The P&R results of the VC implementation are tabulated in Table I . From the top two lines of Table we observe 82% of the logic are mapped on the reconfigurable physical switches (TCONs) instead of physical LUTs and multiplexers (as per the conventional implementation). We also observe a significant decrease of 76% in wire length (WL) between conventional and parameterized implementation due to the fact that the minimum channel width (mCW) is reduced by 42%. This optimization can be achieved at the cost of a reconfiguration time of 4.6 ms (not shown in Table) .
B. Processing Element (PE)
We have designed a Processing Element that comes with two different versions: a fixed point PE and a floating point PE. The P&R results of the fixed point and floating point PE are tabulated in Table I. The logic resources (LUTs) used by the fixed point PE are optimized by 5% and we also observe a difference in wire length by 2%. This optimization can be achieved by investing a reconfiguration time costs of 3.4 ms. The PE contains 13% of its design (TLUTs + TCONs) that are responsible to form a reconfigurable processing element.
The floating point PE was built using an open source floating point library called "FloPoCo" [9] . We used the FloPoCo floating point format with a 6-bit exponent and a 26-bit mantissa. We have not used any dedicated multipliers or adders while generating the floating point operators using the "FloPoCo" library. The floating point PE implementation was optimized by 24% and a decrease in wire length by 25% is also observed. This optimization can be achieved at the cost of a reconfiguration time of 88.5 ms. There is no difference in logic depth level and minimum channel width in both types of PEs. The PE contains 82% of its design (TLUTs +TCONs) that are responsible to form the reconfigurable part of the processing element. The proposed floating point PE consumes 13% less resources compared to a MAC operator presented in [4] .

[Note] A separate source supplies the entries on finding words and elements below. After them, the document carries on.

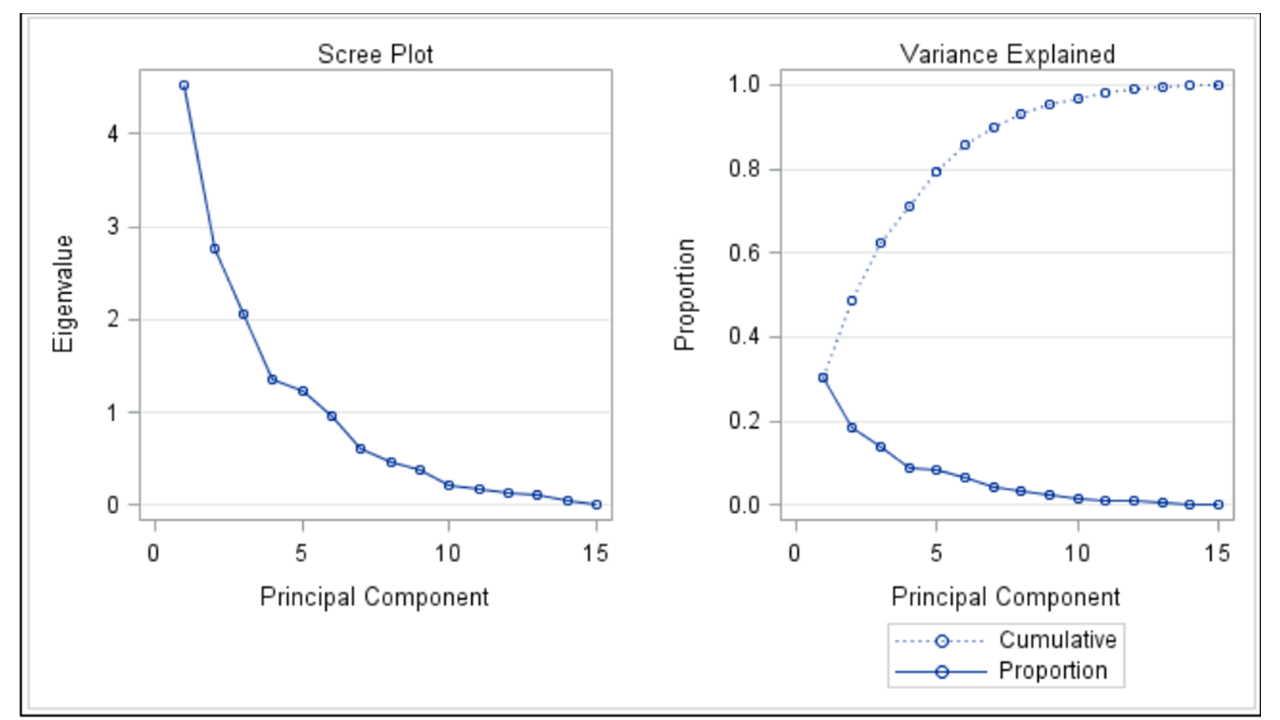This screenshot has width=1280, height=720.
Task: Click the Proportion y-axis label
Action: [685, 294]
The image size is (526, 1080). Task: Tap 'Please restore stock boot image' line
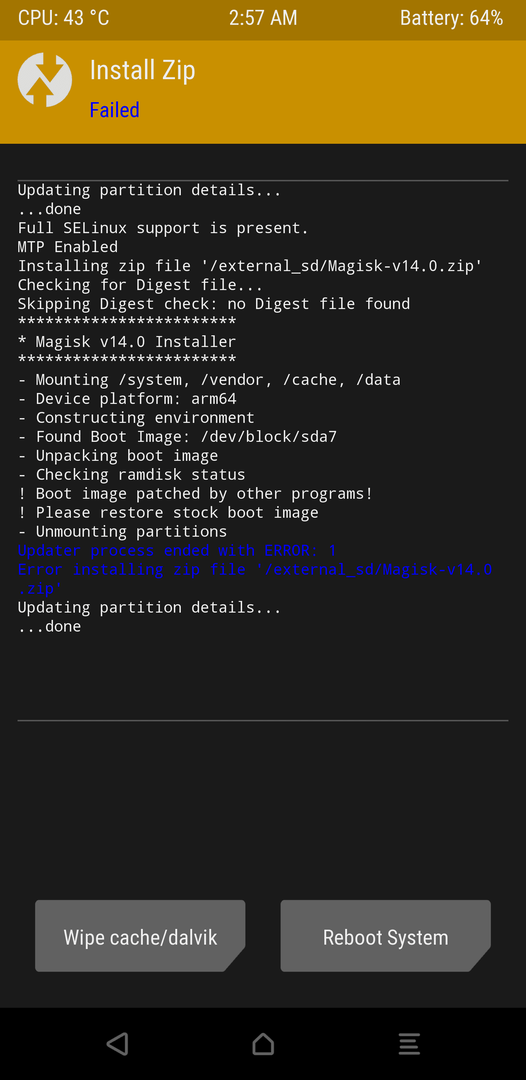pos(168,512)
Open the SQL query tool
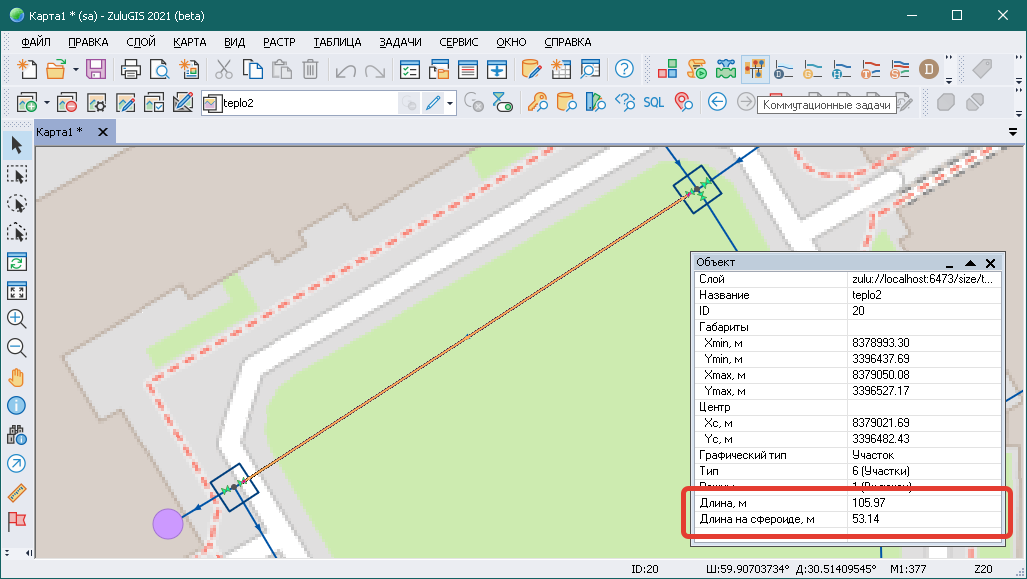This screenshot has width=1027, height=579. coord(653,102)
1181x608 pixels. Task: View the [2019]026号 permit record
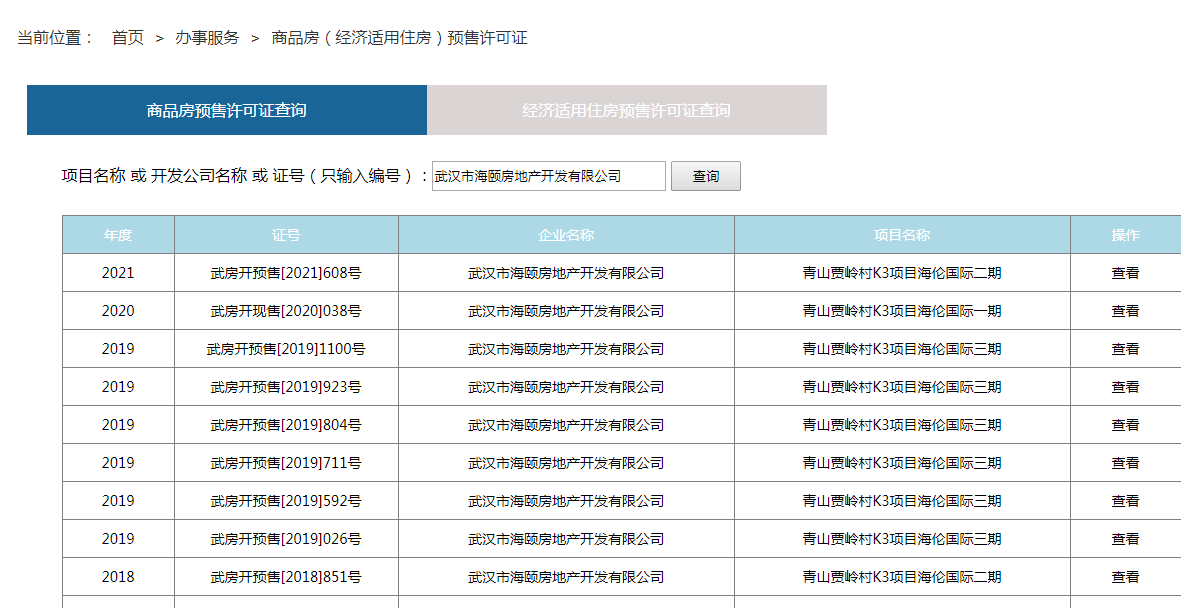point(1125,539)
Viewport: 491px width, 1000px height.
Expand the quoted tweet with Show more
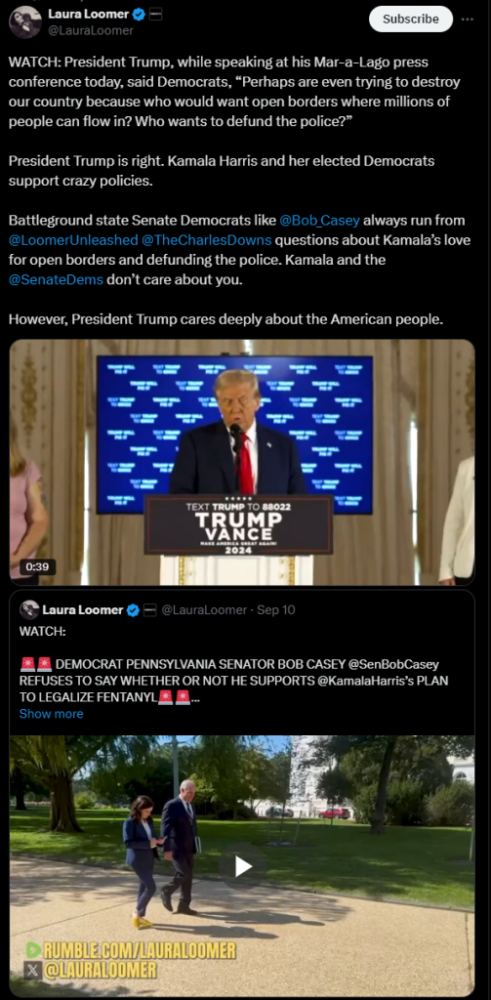pos(51,714)
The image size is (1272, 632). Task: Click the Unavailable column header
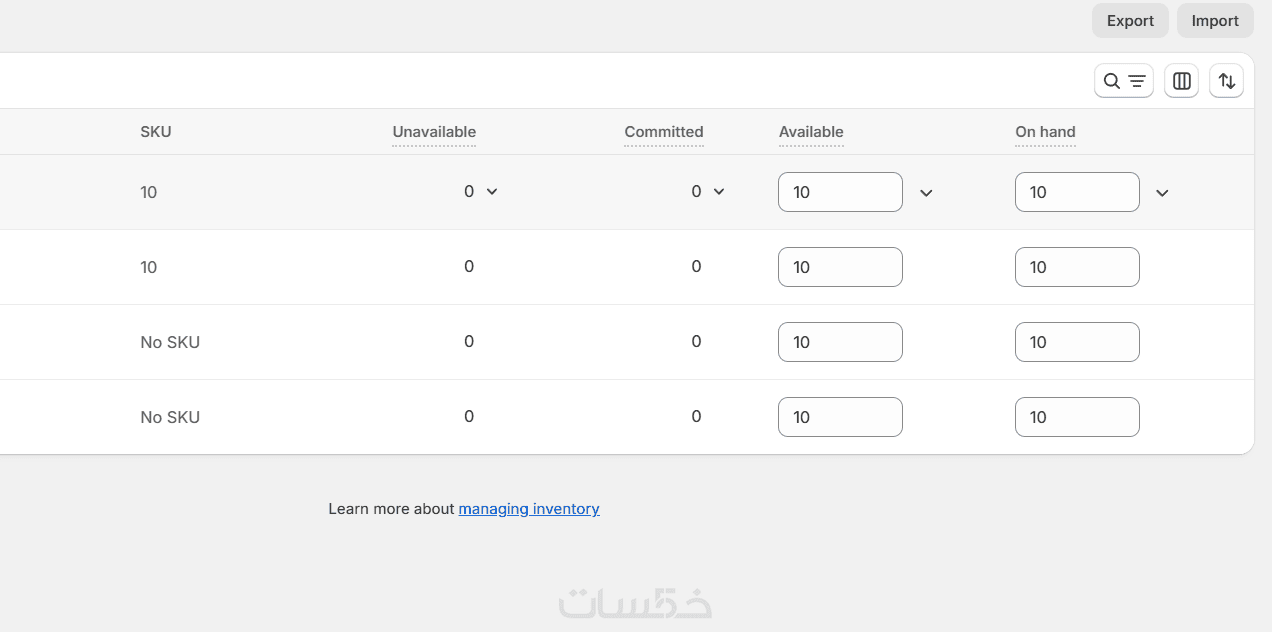434,132
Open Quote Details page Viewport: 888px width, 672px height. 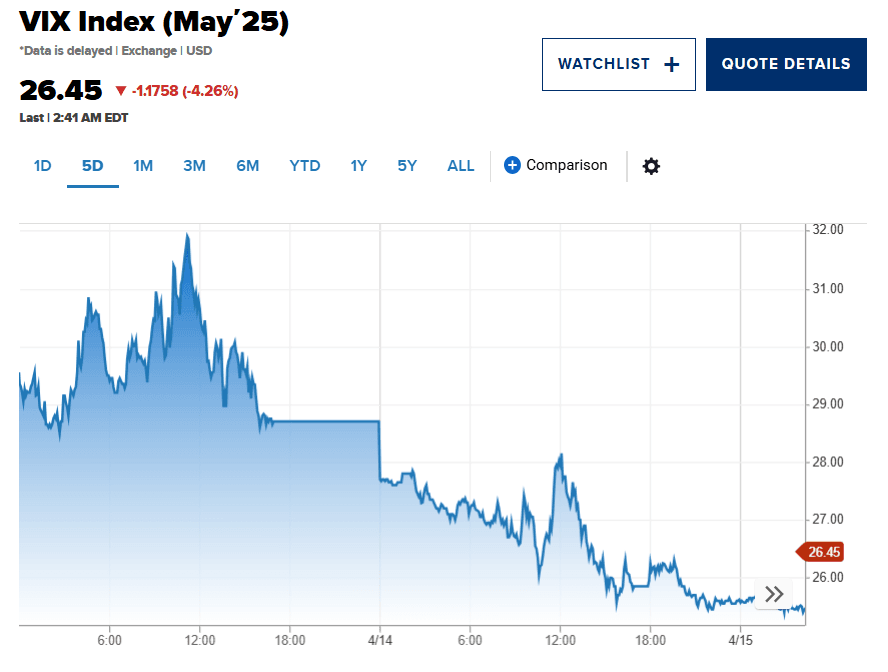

C. A fully parameterized 4×4 VCGRA grid
A fully parameterized 4×4 VCGRA grid was implemented using fixed point PEs and VCs. The P&R results are tabulated in Table I . The logic resources of the whole grid are optimized by 6% and the wire length is reduced by 4% due to a reduction in logic depth level by 2 and in minimum channel width by 2 as well. This optimization can be achieved at the cost of a reconfiguration time of 98.5 ms.
D. Sobel filter
To implement the Sobel filter we need 45 PEs and 4 VCs. To reconfigure all the processing elements and virtual channels it costs 156 ms and 18.4 ms of reconfiguration time respectively.
E. Compilation time
The time taken to map the Sobel edge detection application is less than one second. The time taken to compile the hardware description of the VCGRA grid into bitstreams is approx. 1200 seconds. In the conventional implementation for every new image processing application, the development time would cost more than 1200 seconds. However, with the VCGRA approach, the total time to set up a new image processing application is very minimal since it cost only the mapping time and the total reconfiguration.
VI. CONCLUSION
We proposed a low cost heterogeneous VCGRA grid for image processing applications. The grid was implemented using the parameterized configuration technique. The proposed grid can be used as overlay architecture on a low cost FPGA platform that does not consist of hard coded primitives such as DSP blocks. As part of a demonstration we built the Sobel edge detection filter and the results show a promising improvement in the compilation times and thus bridging the gap between the application and the FPGA fabric. In the future we will build a parallel memory architecture with a dedicated reconfiguration bus for the VCGRA that will accelerate the reconfiguration speed and thus further reduce the reconfiguration time costs.
ACKNOWLEDGMENT
This work was supported by the European Commission in the context of the H2020 FETHPC EXTRA project (#671653). Special thanks to the HiPEAC (#687698) collaboration grant for supporting a part of this research work.